Arizona Killer Who Wanted to Die Executed by Injection

A condemned inmate who fought to drop his appeals, saying he owned it to his victims and society, was executed Tuesday morning by injection.

Robert Charles Comer, 50, the first inmate to be put to death in Arizona since November 2000, smiled throughout his execution, which began at 10:03 a.m. PDT. The smile faded as he let out his breath. He was pronounced dead at 10:08 a.m.

Comer was convicted in a 1987 crime spree in which he killed a fellow camper east of Phoenix. He also was convicted of repeatedly raping a female camper that night, once in front of her boyfriend.

He was strapped to a gurney and covered from the shoulders down with a sheet when the curtains were pulled back to allow witnesses to see him Tuesday. He looked around and mouthed "Hi, how are you" toward witnesses who weren't visible to the media.
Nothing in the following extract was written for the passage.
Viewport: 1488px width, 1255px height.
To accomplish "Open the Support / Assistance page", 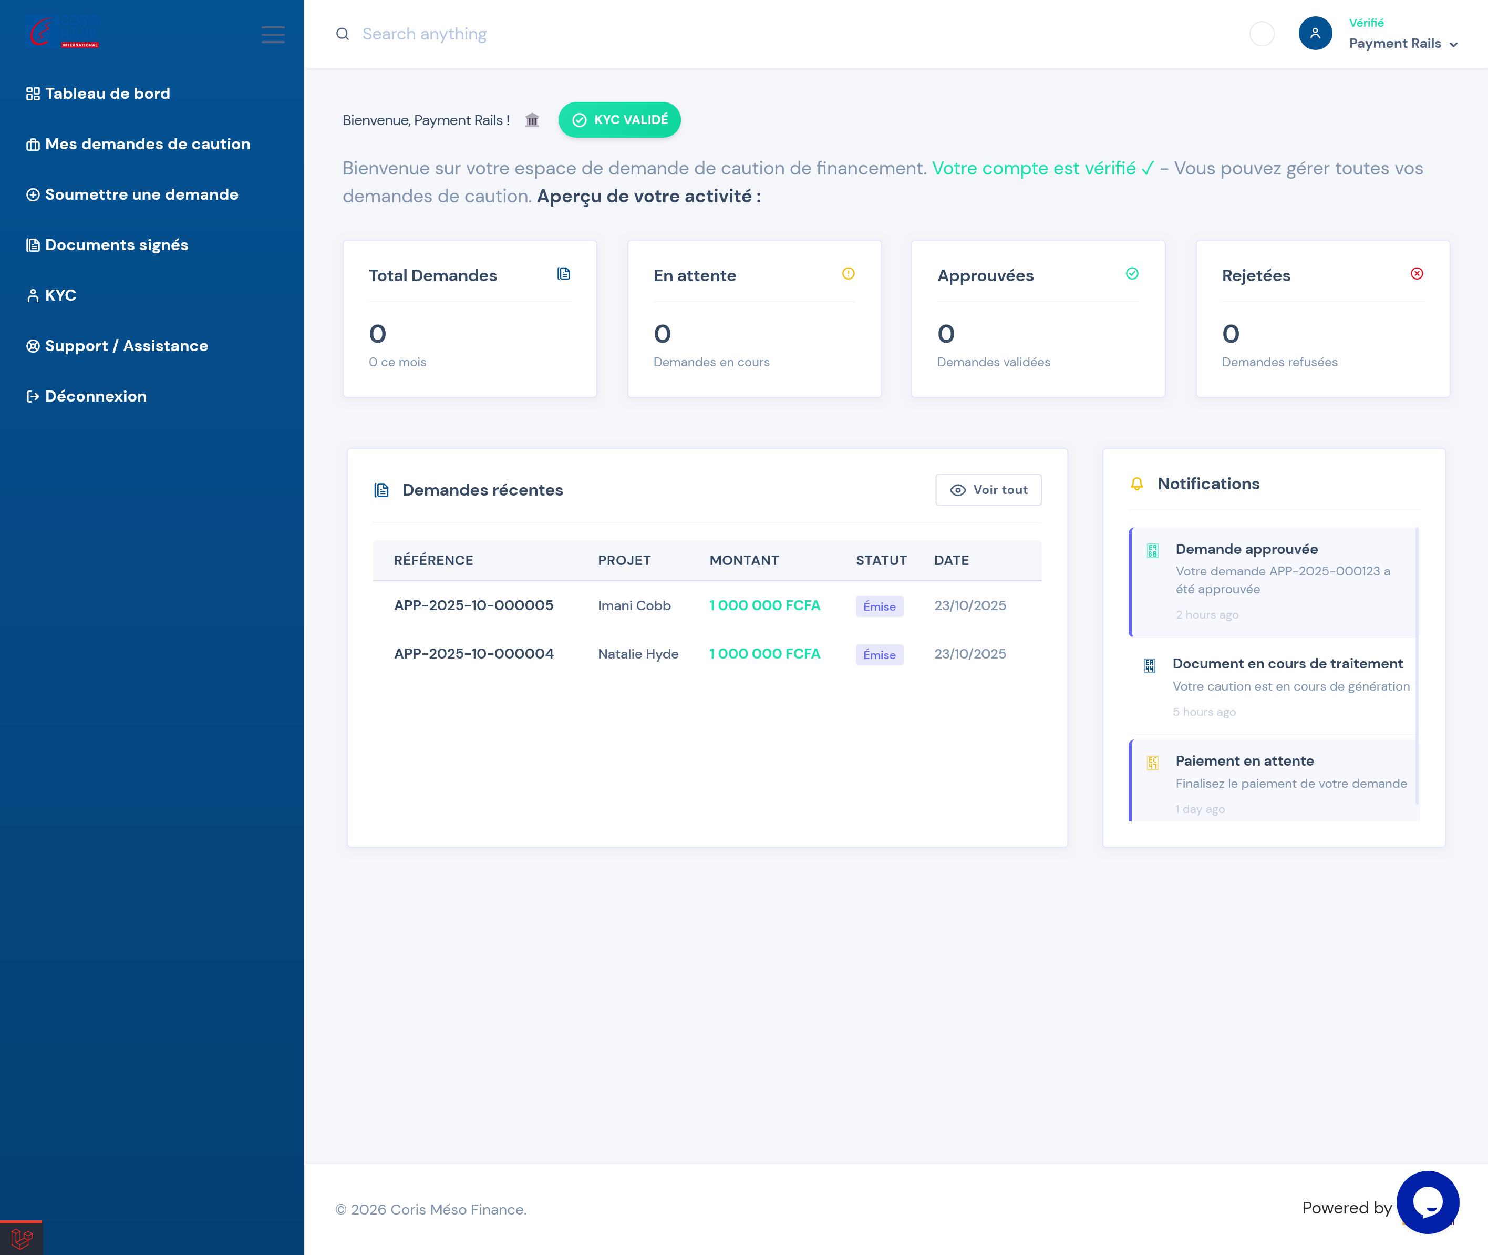I will pyautogui.click(x=126, y=346).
Warden Carson McWilliams then asked him if he had any last words. Comer said, "Yes, Go Raiders."

Since 2000, Comer had wanted to die for his crimes, saying he owed it to his victims, himself and society. Comer spent a lengthy court battle just proving he was competent to make that choice.

At his 2002 competency hearing, Comer admitted killing Larry Pritchard after eating a campfire dinner with him and said it was about time he paid for it.

"I killed Larry Pritchard. Stuck a gun in his ear and pulled the trigger, he's dead," Comer said, according to transcripts from the hearing. "An eye for an eye. I mean, I ended a whole bunch of innocent people's lives and changed their lives forever. Even though they're still alive, their lives are destroyed. I owe that to them. I owe it to myself, man. I was totally wrong."

"I don't know what everybody's so scared about," he added then. "Death is not that damn bad."

Comer ate his last meal Monday night. He asked for fried okra, four dinner rolls, two pieces of banana bread and plenty of butter and salt. He turned down a continental breakfast offered Tuesday morning, officials said.

K.C. Scull, who prosecuted Comer nearly 20 years ago, said he was satisfied that the sentence was carried out.

"I don't get any particular pleasure out of this that happened," said Scull, who retired as prosecutor in 2000. "I am glad that the law was followed and it's finally over with."

In the final years before his execution, Comer was said to be a different man from the one who was brought into a courtroom strapped to a wheelchair for his sentencing. He had struggled with guards and was bloodied, barely conscious and naked except for a towel on his lap.

Comer spent the next 13 years making knives and shanks, fighting with prisoners and guards and setting fires in his own cell. He was cited 43 times between 1988 and 2001 for such infractions.

But since 2001, he hadn't been disciplined once. Guards, psychologists, lawyers and Comer himself said he had matured and become more thoughtful during his prison time, particularly after his best friend in prison was executed in 1999.

Comer was the first inmate to be put to death in the state since Donald Miller was executed on Nov. 8, 2000, for helping to murder an 18-year-old woman.

Arizona has executed 86 people, 22 of them since resuming the death penalty in 1992 after a 29-year hiatus.

More than 110 inmates, including two women, are awaiting their executions in Arizona prisons.

Slightly more than a dozen people demonstrated about a mile away from the prison entrance Tuesday. The protesters included members of the Arizona Coalition to Abolish the Death Penalty and a Roman Catholic peace group. At one point they gathered in a circle and recited a prayer.

"We need to preserve life, not take life," said Margaret Snider, 67, of Phoenix, who was wearing a baseball cap that said "Let us not become the evil we dispense. Abolish the death penalty."

A lone death penalty proponent stood in another area. George Williams, 63, of Mesa, held a paper sign that read "Comer will never murder or rape again!"

Williams said he felt he needed to be there for the victims, even though he didn't know them or Comer personally.